Given data
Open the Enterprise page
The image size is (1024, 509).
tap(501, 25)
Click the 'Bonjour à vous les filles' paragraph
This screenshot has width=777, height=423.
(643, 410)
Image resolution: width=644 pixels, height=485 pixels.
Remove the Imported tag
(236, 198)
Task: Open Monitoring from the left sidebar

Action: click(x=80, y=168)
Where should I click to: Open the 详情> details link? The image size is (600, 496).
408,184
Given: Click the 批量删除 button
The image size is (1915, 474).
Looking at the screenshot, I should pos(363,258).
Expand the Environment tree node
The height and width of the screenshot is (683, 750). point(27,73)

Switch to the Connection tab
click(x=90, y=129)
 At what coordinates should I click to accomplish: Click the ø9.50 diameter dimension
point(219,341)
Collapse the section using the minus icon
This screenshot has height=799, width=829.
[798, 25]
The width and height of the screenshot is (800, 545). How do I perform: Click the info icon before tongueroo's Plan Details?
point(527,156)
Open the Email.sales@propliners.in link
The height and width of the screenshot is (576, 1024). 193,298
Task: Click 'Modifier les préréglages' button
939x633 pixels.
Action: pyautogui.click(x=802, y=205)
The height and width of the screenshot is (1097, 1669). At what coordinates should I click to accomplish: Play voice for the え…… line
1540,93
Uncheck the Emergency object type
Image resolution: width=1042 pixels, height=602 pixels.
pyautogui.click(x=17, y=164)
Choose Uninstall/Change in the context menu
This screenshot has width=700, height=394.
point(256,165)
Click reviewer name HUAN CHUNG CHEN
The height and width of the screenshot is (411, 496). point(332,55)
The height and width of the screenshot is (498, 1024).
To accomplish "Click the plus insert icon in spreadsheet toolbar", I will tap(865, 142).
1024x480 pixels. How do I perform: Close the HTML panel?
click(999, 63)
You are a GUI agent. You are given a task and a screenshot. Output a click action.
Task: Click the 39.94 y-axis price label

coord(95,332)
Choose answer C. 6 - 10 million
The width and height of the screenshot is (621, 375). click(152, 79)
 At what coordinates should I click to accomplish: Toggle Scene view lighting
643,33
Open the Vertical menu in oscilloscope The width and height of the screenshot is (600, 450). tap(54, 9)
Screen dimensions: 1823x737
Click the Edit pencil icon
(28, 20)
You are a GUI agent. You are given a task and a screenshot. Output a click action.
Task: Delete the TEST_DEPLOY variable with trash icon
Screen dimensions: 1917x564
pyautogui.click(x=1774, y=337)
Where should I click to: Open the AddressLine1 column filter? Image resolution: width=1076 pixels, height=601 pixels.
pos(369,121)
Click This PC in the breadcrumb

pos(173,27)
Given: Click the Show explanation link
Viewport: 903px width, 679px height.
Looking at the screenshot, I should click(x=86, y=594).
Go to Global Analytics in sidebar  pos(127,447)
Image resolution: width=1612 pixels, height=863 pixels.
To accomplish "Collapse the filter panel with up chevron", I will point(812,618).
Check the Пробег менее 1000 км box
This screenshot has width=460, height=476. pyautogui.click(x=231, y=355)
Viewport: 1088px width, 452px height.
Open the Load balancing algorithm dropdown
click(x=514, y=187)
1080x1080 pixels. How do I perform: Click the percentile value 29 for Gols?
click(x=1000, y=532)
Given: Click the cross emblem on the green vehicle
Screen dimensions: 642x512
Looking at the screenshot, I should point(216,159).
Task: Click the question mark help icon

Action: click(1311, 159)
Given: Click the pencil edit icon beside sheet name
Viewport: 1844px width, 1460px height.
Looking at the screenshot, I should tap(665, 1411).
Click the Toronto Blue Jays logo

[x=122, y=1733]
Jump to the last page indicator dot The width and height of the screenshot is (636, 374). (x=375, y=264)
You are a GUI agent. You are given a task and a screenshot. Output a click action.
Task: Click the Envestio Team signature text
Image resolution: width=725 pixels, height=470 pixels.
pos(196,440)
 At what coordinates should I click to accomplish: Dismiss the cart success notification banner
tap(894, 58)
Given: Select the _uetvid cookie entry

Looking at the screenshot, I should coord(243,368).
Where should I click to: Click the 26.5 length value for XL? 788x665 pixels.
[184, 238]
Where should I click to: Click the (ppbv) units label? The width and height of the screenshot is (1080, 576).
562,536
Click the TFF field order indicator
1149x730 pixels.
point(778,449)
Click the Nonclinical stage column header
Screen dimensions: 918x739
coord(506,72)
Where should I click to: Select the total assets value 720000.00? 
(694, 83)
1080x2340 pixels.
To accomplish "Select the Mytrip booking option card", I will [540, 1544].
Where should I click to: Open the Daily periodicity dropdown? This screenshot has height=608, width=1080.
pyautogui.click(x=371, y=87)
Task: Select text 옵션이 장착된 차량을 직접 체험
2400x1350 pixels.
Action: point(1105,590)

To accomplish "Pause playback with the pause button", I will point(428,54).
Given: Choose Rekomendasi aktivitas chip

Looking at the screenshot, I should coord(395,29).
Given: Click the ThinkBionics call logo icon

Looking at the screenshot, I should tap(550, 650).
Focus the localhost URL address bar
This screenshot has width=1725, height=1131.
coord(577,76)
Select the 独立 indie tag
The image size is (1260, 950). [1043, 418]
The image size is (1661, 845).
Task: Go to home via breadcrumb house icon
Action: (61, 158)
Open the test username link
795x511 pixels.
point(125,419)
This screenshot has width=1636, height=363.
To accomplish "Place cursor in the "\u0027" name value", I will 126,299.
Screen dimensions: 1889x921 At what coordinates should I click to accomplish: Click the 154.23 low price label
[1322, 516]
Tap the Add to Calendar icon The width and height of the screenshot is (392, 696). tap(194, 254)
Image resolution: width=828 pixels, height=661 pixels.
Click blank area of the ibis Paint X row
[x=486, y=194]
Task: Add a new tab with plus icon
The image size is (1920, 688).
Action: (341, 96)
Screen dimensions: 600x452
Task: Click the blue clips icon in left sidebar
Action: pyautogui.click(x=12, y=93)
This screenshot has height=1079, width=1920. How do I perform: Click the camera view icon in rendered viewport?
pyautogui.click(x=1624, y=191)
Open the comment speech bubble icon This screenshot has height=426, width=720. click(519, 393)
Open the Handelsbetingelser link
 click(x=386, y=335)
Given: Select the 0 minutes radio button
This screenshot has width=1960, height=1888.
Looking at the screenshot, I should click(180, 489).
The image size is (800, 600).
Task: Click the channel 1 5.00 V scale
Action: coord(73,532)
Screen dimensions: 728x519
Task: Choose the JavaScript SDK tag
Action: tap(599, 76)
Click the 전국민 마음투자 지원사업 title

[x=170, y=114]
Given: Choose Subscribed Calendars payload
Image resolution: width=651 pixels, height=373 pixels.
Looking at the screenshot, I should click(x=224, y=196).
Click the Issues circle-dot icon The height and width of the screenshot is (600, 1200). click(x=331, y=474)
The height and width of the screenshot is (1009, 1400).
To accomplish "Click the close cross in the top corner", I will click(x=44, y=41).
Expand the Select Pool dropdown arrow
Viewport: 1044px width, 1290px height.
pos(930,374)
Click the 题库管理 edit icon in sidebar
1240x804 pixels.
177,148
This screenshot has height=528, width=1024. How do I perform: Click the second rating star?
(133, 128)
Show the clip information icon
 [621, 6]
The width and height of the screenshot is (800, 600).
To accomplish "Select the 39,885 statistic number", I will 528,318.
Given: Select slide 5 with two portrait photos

Aim of the task
Please set down each line of the records exactly as given.

Written solution
Open the Enterprise page
The image size is (1024, 509).
tap(501, 25)
Click the 'Bonjour à vous les filles' paragraph
This screenshot has width=777, height=423.
(643, 410)
Image resolution: width=644 pixels, height=485 pixels.
Remove the Imported tag
(236, 198)
Task: Open Monitoring from the left sidebar

Action: click(x=80, y=168)
Where should I click to: Open the 详情> details link? The image size is (600, 496).
408,184
Given: Click the 批量删除 button
The image size is (1915, 474).
Looking at the screenshot, I should pos(363,258).
Expand the Environment tree node
The height and width of the screenshot is (683, 750). point(27,73)

Switch to the Connection tab
click(x=90, y=129)
 At what coordinates should I click to accomplish: Click the ø9.50 diameter dimension
point(219,341)
Collapse the section using the minus icon
This screenshot has height=799, width=829.
[798, 25]
The width and height of the screenshot is (800, 545). How do I perform: Click the info icon before tongueroo's Plan Details?
point(527,156)
Open the Email.sales@propliners.in link
The height and width of the screenshot is (576, 1024). 193,298
Task: Click 'Modifier les préréglages' button
939x633 pixels.
Action: pyautogui.click(x=802, y=205)
The height and width of the screenshot is (1097, 1669). At what coordinates should I click to accomplish: Play voice for the え…… line
1540,93
Uncheck the Emergency object type
Image resolution: width=1042 pixels, height=602 pixels.
pyautogui.click(x=17, y=164)
Choose Uninstall/Change in the context menu
This screenshot has width=700, height=394.
point(256,165)
Click reviewer name HUAN CHUNG CHEN
The height and width of the screenshot is (411, 496). point(332,55)
The height and width of the screenshot is (498, 1024).
To accomplish "Click the plus insert icon in spreadsheet toolbar", I will tap(865, 142).
1024x480 pixels. How do I perform: Close the HTML panel?
click(999, 63)
You are a GUI agent. You are given a task and a screenshot. Output a click action.
Task: Click the 39.94 y-axis price label

coord(95,332)
Choose answer C. 6 - 10 million
The width and height of the screenshot is (621, 375). click(152, 79)
 At what coordinates should I click to accomplish: Toggle Scene view lighting
643,33
Open the Vertical menu in oscilloscope The width and height of the screenshot is (600, 450). tap(54, 9)
Screen dimensions: 1823x737
Click the Edit pencil icon
(28, 20)
You are a GUI agent. You are given a task and a screenshot. Output a click action.
Task: Delete the TEST_DEPLOY variable with trash icon
Screen dimensions: 1917x564
pyautogui.click(x=1774, y=337)
Where should I click to: Open the AddressLine1 column filter? Image resolution: width=1076 pixels, height=601 pixels.
pos(369,121)
Click This PC in the breadcrumb

pos(173,27)
Given: Click the Show explanation link
Viewport: 903px width, 679px height.
Looking at the screenshot, I should click(x=86, y=594).
Go to Global Analytics in sidebar  pos(127,447)
Image resolution: width=1612 pixels, height=863 pixels.
To accomplish "Collapse the filter panel with up chevron", I will point(812,618).
Check the Пробег менее 1000 км box
This screenshot has width=460, height=476. pyautogui.click(x=231, y=355)
Viewport: 1088px width, 452px height.
Open the Load balancing algorithm dropdown
click(x=514, y=187)
1080x1080 pixels. How do I perform: Click the percentile value 29 for Gols?
click(x=1000, y=532)
Given: Click the cross emblem on the green vehicle
Screen dimensions: 642x512
Looking at the screenshot, I should point(216,159).
Task: Click the question mark help icon

Action: click(1311, 159)
Given: Click the pencil edit icon beside sheet name
Viewport: 1844px width, 1460px height.
Looking at the screenshot, I should tap(665, 1411).
Click the Toronto Blue Jays logo

[x=122, y=1733]
Jump to the last page indicator dot The width and height of the screenshot is (636, 374). (x=375, y=264)
You are a GUI agent. You are given a task and a screenshot. Output a click action.
Task: Click the Envestio Team signature text
Image resolution: width=725 pixels, height=470 pixels.
pos(196,440)
 At what coordinates should I click to accomplish: Dismiss the cart success notification banner
tap(894, 58)
Given: Select the _uetvid cookie entry

Looking at the screenshot, I should coord(243,368).
Where should I click to: Click the 26.5 length value for XL? 788x665 pixels.
[184, 238]
Where should I click to: Click the (ppbv) units label? The width and height of the screenshot is (1080, 576).
562,536
Click the TFF field order indicator
1149x730 pixels.
point(778,449)
Click the Nonclinical stage column header
Screen dimensions: 918x739
coord(506,72)
Where should I click to: Select the total assets value 720000.00? 
(694, 83)
1080x2340 pixels.
To accomplish "Select the Mytrip booking option card", I will [540, 1544].
Where should I click to: Open the Daily periodicity dropdown? This screenshot has height=608, width=1080.
pyautogui.click(x=371, y=87)
Task: Select text 옵션이 장착된 차량을 직접 체험
2400x1350 pixels.
Action: point(1105,590)

To accomplish "Pause playback with the pause button", I will point(428,54).
Given: Choose Rekomendasi aktivitas chip

Looking at the screenshot, I should coord(395,29).
Given: Click the ThinkBionics call logo icon

Looking at the screenshot, I should tap(550, 650).
Focus the localhost URL address bar
This screenshot has width=1725, height=1131.
coord(577,76)
Select the 独立 indie tag
The image size is (1260, 950). [1043, 418]
The image size is (1661, 845).
Task: Go to home via breadcrumb house icon
Action: (61, 158)
Open the test username link
795x511 pixels.
point(125,419)
This screenshot has width=1636, height=363.
To accomplish "Place cursor in the "\u0027" name value", I will 126,299.
Screen dimensions: 1889x921 At what coordinates should I click to accomplish: Click the 154.23 low price label
[1322, 516]
Tap the Add to Calendar icon The width and height of the screenshot is (392, 696). tap(194, 254)
Image resolution: width=828 pixels, height=661 pixels.
Click blank area of the ibis Paint X row
[x=486, y=194]
Task: Add a new tab with plus icon
The image size is (1920, 688).
Action: (341, 96)
Screen dimensions: 600x452
Task: Click the blue clips icon in left sidebar
Action: pyautogui.click(x=12, y=93)
This screenshot has height=1079, width=1920. How do I perform: Click the camera view icon in rendered viewport?
pyautogui.click(x=1624, y=191)
Open the comment speech bubble icon This screenshot has height=426, width=720. click(519, 393)
Open the Handelsbetingelser link
 click(x=386, y=335)
Given: Select the 0 minutes radio button
This screenshot has width=1960, height=1888.
Looking at the screenshot, I should click(180, 489).
The image size is (800, 600).
Task: Click the channel 1 5.00 V scale
Action: coord(73,532)
Screen dimensions: 728x519
Task: Choose the JavaScript SDK tag
Action: tap(599, 76)
Click the 전국민 마음투자 지원사업 title

[x=170, y=114]
Given: Choose Subscribed Calendars payload
Image resolution: width=651 pixels, height=373 pixels.
Looking at the screenshot, I should click(x=224, y=196).
Click the Issues circle-dot icon The height and width of the screenshot is (600, 1200). click(x=331, y=474)
The height and width of the screenshot is (1009, 1400).
To accomplish "Click the close cross in the top corner", I will click(x=44, y=41).
Expand the Select Pool dropdown arrow
Viewport: 1044px width, 1290px height.
pos(930,374)
Click the 题库管理 edit icon in sidebar
1240x804 pixels.
177,148
This screenshot has height=528, width=1024. How do I perform: Click the second rating star?
(133, 128)
Show the clip information icon
 [621, 6]
The width and height of the screenshot is (800, 600).
To accomplish "Select the 39,885 statistic number", I will 528,318.
Given: Select slide 5 with two portrait photos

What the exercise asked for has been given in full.